RNA isolation from cell-free plasma.

RNA isolation from natalizumab- (n = 17) and fingolimod-treated (n = 17) patients as well as a plasma cohort (n = 156) was performed from 100 μL plasma using the miRCURY RNA isolation kit for biofluids according to manufacturer's protocol. For normalization of sample-to-sample variation, synthetic Caenorhabditis elegans miRNAs cel-miR-39, cel-miR-54, and cel-miR-238 were added as a mixture of 15 fmol per oligonucleotide to each denatured sample. Eluted RNA was immediately stored at −80°C.

MiRNA profiling with TLDA.

MiRNA was reverse transcribed using Megaplex RT Primers, Human Pool Set v3.0, and TaqMan MicroRNA Reverse Transcription Kit (Applied Biosystems, Life Technologies) according to manufacturer's instructions. The reverse transcription (RT) products were preamplified using Megaplex PreAmp Primers, Human Pool Set v3.0, and TaqMan PreAmp Master Mix Kit. The preamplified (PreAmp) products were loaded onto TLDA cards (TaqMan Array Human MicroRNA A+B Cards Set v3.0) and run on the ABI 7900HT real-time PCR system. Raw data were analyzed using the ExpressionSuite Software (Life Technologies). To ensure good quality detection and to avoid false-positives, a stringent cutoff for detection was set where at least 2 samples should have Ct <32, AmpScore >1.1, and minimum 2 samples with adequate Cq Confidence (AmpScore and Cq Confidence were provided by ExpressionSuite software). Cutoff thresholds were set in consultation with technical experts at Applied Biosystems. Raw Ct values were normalized to the spike-in control using the following equation: normalized sample Ct = raw sample Ct − (spike-in Ct value for sample − average of all spike Ct values). A and B cards were normalized separately.

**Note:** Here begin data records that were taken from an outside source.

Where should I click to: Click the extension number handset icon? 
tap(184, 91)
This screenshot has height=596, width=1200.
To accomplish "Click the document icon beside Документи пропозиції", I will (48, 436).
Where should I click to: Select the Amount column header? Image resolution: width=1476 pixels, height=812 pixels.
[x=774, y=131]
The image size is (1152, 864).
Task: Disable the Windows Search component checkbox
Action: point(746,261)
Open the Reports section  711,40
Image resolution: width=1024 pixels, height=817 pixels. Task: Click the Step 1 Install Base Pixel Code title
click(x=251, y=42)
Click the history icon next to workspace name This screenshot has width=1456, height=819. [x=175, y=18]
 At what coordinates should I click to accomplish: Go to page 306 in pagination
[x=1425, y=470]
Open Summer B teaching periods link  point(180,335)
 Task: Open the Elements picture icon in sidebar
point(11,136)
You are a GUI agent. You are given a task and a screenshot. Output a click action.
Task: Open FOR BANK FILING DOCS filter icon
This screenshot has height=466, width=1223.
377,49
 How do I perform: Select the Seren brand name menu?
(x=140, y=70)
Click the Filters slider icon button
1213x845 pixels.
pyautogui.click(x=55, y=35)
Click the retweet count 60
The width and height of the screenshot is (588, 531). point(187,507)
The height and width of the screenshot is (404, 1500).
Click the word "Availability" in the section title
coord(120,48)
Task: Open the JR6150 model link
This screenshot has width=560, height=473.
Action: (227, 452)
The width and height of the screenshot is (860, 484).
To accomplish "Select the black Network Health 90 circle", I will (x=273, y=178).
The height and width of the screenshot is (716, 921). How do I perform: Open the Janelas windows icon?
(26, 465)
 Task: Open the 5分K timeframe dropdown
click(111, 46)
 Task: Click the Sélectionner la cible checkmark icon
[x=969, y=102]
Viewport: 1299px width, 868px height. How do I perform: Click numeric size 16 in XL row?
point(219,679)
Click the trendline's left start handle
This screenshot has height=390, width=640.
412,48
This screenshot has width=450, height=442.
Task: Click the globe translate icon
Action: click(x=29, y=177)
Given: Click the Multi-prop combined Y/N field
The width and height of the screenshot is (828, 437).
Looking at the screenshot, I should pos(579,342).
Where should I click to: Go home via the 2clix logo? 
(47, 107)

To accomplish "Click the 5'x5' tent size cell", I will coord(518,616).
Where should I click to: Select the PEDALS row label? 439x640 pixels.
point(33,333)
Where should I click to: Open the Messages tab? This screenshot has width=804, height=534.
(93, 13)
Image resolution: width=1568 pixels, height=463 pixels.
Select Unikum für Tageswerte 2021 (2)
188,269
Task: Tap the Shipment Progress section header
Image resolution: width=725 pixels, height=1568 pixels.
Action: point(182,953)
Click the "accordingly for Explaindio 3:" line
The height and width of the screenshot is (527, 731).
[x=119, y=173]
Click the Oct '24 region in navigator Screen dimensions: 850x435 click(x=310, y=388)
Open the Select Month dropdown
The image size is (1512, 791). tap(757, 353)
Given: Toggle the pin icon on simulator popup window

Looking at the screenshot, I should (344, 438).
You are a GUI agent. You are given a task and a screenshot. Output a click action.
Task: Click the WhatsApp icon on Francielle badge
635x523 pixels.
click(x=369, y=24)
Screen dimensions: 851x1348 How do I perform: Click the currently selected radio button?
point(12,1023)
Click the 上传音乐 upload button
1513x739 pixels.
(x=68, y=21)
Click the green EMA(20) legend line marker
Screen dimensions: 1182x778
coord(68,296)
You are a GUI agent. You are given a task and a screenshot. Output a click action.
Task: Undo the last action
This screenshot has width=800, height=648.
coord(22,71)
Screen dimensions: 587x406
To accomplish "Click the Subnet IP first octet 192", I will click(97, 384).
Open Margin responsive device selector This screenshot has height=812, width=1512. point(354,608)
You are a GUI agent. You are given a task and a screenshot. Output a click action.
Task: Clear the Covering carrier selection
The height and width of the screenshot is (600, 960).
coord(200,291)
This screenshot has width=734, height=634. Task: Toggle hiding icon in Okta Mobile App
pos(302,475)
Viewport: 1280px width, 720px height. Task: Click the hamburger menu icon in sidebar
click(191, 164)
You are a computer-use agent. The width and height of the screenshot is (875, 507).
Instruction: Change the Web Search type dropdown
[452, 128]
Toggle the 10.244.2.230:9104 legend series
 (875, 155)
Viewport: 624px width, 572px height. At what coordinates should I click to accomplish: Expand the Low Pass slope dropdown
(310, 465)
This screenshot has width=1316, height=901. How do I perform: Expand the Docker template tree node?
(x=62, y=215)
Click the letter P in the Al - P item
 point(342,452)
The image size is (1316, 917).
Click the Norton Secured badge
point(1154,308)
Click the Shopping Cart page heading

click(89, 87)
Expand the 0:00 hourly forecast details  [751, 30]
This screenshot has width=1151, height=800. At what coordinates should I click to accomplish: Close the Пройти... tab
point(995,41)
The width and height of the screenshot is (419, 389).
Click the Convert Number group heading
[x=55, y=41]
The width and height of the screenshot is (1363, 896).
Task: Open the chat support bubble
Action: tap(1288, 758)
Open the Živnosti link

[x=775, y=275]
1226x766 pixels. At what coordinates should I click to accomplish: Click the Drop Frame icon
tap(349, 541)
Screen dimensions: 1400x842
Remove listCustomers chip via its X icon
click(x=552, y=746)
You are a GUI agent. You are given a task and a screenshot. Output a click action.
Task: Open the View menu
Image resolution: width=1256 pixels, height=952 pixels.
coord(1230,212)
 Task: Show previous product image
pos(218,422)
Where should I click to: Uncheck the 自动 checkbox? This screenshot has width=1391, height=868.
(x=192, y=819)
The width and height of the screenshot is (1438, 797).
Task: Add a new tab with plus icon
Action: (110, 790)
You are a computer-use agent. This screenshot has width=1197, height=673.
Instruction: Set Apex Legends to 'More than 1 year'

Quantitative real-time PCR.

Multiplexed RT and preamplification products were created using the Protocol for Creating Custom RT and Preamplification Pools using TaqMan MicroRNA Assays (publication 4465407, Applied Biosystems). Preamplified products were diluted 8× in 0.1×TE prior to real-time PCR using individual miRNA assays on the CFX384 real-time PCR detection system (Bio-Rad, Hercules, CA). Individuals with undetectable miRNA levels were excluded from analysis. Raw data were analyzed and Ct values extracted using CFX Manager software. For validation cohort 1, miRNA levels were calculated using the following equation: ΔCt = Ct miRNA − Ct ath-miR159a, ΔΔCt = 2^ −(ΔCt − Avg ΔCt). All ΔΔCt values were normalized to the lowest ΔΔCt. For validation cohort 2, treatment, and plasma cohorts, 3 interplate controls were run for each miRNA assay on each plate to adjust for plate-to-plate variations. MiRNA levels were calculated using the following equation: ΔCt = Ct miRNA − Ct Avg spike-in, ΔΔCt = 2^ −(ΔCt − Avg ΔCt). All ΔΔCt values were normalized to the lowest ΔΔCt.

Statistical analysis.

Qualitative data were analyzed using Kruskal-Wallis one-way analysis of variance combined with the Dunn test of multiple comparisons. For 2-group comparisons, Mann-Whitney U test was used. Wilcoxon signed rank test for matched pairs was used to analyze the treatment cohort. All correlations were performed on ln-transformed values (ln[x + 1] transformation was applied for all parameters apart from NFL adjusted for age-related changes, where ln[x + 281] was used) and analyzed using Spearman rank test. All statistical analyses were performed using GraphPad Prism 5 (San Diego, CA). NFL adjustment for age-related changes was performed by subtracting the expected level for the given age calculated following linear relationship reported in healthy individuals (i.e., 11.8 ng/L × age − 95 ng/L23) from the measured NFL level.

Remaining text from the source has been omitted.